ATCには通常のWDTCから急に変化する,いわゆる未分化転化例と最初からATCを発症するde novo typeがある.
ATCを疑う所見は下記の通りである.
1)急激増大例
2)粗大石灰化,Eggshell calcificationなど長期のWDTCや甲状腺腫用の存在を
3)内部エコーの不均質
4)びまん性低エコー像
5)周囲臓器への浸潤
6)転移リンパ節の壊死
7)ドプラでの血流増加と低下部分の混在
鑑別診断としては,甲状腺悪性リンパ腫(TML),腺腫様甲状腺腫(AG),橋本病(HD)などである.TMLもATCと臨床症状がほぼ同じであるが,頸部の石灰化は認めない.また,急激な増大としては,AGでの嚢胞部分が急激増大した場合にも認められる.しかし,解像度のよくないエコーでは低エコー所見を嚢胞と判断し放置されることがあり,穿刺で確認するだけでなく,エコーゲインをあげて内部エコーを確かめたり,ドプラエコーでの血流の有無で確認することが重要である.HDも巨大甲状腺腫や著明低エコー像でATCやTMLとの鑑別を要することがある.

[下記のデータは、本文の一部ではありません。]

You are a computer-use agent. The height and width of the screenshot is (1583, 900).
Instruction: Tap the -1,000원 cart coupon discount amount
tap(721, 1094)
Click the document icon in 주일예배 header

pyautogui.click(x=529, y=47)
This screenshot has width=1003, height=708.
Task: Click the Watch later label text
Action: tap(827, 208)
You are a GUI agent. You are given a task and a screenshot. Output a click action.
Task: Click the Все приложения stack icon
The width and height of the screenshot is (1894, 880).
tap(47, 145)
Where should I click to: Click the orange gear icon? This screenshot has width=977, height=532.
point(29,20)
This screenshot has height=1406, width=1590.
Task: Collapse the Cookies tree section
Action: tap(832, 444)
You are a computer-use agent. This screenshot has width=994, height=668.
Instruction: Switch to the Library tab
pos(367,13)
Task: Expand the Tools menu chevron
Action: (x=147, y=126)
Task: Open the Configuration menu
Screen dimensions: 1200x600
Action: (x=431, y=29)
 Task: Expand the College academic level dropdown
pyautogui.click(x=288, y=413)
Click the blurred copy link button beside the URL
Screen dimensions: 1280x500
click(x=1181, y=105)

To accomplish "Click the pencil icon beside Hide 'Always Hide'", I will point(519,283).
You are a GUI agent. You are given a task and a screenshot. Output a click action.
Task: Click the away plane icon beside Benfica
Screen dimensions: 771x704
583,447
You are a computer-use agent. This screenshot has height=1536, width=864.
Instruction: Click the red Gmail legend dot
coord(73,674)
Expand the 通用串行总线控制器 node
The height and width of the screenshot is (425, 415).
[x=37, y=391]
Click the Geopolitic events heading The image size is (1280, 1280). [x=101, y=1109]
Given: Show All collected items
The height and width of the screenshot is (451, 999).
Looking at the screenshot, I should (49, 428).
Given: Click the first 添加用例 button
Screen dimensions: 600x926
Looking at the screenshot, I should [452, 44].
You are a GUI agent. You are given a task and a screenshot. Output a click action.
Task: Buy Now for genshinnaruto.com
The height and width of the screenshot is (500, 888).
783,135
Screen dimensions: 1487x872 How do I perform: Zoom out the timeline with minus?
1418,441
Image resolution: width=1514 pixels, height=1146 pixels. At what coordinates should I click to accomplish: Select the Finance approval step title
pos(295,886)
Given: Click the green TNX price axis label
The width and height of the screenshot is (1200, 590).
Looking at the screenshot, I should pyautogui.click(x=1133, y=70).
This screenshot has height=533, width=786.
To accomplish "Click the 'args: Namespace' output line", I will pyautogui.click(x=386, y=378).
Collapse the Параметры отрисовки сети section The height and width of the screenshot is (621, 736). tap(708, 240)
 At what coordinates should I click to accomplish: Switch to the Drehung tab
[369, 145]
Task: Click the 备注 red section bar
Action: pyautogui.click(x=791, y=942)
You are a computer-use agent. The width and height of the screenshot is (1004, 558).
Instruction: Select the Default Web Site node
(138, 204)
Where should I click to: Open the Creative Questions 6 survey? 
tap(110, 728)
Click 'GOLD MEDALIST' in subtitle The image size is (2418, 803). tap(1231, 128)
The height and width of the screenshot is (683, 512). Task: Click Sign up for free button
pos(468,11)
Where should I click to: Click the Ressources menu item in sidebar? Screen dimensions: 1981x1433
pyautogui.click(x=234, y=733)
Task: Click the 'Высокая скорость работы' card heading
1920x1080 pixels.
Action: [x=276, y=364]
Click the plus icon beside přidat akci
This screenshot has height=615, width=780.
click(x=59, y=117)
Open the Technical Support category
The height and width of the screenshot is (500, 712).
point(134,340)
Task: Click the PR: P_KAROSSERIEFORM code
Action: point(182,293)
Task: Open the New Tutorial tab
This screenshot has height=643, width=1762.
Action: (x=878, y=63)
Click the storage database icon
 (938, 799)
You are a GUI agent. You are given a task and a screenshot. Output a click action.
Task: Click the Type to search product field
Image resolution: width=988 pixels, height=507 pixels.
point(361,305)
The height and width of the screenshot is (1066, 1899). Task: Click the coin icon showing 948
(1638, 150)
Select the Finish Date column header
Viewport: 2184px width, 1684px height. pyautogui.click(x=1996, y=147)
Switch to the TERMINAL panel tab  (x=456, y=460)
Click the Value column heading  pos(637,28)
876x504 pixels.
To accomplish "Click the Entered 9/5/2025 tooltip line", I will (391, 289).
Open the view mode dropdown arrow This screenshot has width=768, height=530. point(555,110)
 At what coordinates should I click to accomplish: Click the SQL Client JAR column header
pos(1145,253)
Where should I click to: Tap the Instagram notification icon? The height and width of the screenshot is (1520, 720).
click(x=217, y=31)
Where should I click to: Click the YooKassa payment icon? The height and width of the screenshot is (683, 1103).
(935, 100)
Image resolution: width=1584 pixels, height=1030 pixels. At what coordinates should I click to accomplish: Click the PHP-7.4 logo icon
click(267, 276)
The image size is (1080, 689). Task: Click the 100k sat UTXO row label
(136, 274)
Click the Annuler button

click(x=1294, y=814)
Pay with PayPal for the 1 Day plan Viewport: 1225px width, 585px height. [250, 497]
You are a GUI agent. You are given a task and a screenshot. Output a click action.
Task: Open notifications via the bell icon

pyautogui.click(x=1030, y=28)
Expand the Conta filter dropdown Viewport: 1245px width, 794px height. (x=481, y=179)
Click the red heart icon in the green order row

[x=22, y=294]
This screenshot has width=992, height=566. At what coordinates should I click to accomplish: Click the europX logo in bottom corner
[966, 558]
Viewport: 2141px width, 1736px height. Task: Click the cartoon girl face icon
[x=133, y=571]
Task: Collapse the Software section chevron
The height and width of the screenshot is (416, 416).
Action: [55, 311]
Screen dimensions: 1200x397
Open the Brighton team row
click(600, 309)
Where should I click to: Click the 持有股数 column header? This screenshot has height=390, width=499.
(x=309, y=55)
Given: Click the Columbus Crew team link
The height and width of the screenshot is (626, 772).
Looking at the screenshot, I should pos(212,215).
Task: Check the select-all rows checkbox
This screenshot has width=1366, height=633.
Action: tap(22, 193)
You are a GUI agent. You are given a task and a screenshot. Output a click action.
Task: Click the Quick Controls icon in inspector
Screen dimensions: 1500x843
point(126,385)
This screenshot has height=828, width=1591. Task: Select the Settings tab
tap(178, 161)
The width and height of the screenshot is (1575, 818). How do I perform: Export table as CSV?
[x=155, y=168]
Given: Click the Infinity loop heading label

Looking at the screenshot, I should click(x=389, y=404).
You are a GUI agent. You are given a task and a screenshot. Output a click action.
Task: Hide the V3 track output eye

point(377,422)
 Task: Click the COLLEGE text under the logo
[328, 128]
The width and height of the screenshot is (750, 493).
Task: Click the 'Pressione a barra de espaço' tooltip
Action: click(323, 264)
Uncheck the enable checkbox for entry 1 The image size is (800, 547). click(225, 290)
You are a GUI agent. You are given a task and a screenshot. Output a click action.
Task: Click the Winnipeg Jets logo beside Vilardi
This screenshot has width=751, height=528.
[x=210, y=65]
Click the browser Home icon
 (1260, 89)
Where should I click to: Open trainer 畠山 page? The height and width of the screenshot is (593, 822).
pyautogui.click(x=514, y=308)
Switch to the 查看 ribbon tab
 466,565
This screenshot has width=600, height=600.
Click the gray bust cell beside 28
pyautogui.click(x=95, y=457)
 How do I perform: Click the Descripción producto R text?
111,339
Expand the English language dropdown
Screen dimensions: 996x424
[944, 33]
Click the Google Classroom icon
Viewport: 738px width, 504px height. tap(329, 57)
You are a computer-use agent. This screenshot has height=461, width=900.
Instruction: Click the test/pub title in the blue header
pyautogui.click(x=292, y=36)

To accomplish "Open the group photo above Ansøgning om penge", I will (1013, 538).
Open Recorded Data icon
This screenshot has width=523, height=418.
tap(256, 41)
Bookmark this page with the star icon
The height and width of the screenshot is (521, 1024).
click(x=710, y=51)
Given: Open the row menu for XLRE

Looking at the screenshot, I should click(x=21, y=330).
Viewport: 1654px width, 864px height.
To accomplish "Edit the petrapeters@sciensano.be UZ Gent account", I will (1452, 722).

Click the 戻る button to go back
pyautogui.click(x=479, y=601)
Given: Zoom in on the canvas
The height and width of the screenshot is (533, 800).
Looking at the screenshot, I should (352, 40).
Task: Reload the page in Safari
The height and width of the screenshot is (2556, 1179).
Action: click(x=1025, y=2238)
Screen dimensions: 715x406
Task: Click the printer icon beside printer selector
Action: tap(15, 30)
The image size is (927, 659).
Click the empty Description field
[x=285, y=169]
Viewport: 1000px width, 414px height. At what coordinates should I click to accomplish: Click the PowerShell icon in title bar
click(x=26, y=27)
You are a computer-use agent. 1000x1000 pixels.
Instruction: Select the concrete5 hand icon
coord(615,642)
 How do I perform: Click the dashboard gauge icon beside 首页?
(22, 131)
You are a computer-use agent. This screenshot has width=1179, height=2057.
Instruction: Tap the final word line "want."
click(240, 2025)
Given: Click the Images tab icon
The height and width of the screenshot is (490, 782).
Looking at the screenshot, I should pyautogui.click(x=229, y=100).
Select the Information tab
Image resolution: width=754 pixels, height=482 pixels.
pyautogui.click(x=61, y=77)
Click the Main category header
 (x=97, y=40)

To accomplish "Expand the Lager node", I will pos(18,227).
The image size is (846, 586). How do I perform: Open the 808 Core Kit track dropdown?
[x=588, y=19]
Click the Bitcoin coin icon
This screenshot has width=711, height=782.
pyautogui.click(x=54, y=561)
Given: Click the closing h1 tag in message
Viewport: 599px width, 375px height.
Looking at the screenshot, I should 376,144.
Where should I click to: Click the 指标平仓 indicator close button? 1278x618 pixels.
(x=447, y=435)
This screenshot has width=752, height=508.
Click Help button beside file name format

 ATC,TMLは早急に診断を確定し,治療に入る必要がある.その点でも超音波診断は重要であるが,さらにエコー下で穿刺吸引細胞診(FNAC)を施行したり,太針生検(CNB)をする際,エコーガイドでの検査が重要となる.ATCは特に壊死部が多く,穿刺してもなかなか病理診断が着かないことが多く,低エコー部分でかつドプラエコーで血流の豊富なところを選んで穿刺することで早急な対処が可能になる.50歳未満にでのATCはまれであることも重要である.
 以上,頸部超音波検査を行うものとして,ATCは急いで診断すべきであり,FNACやCNBまで一気に出来るようにすべきと思われる.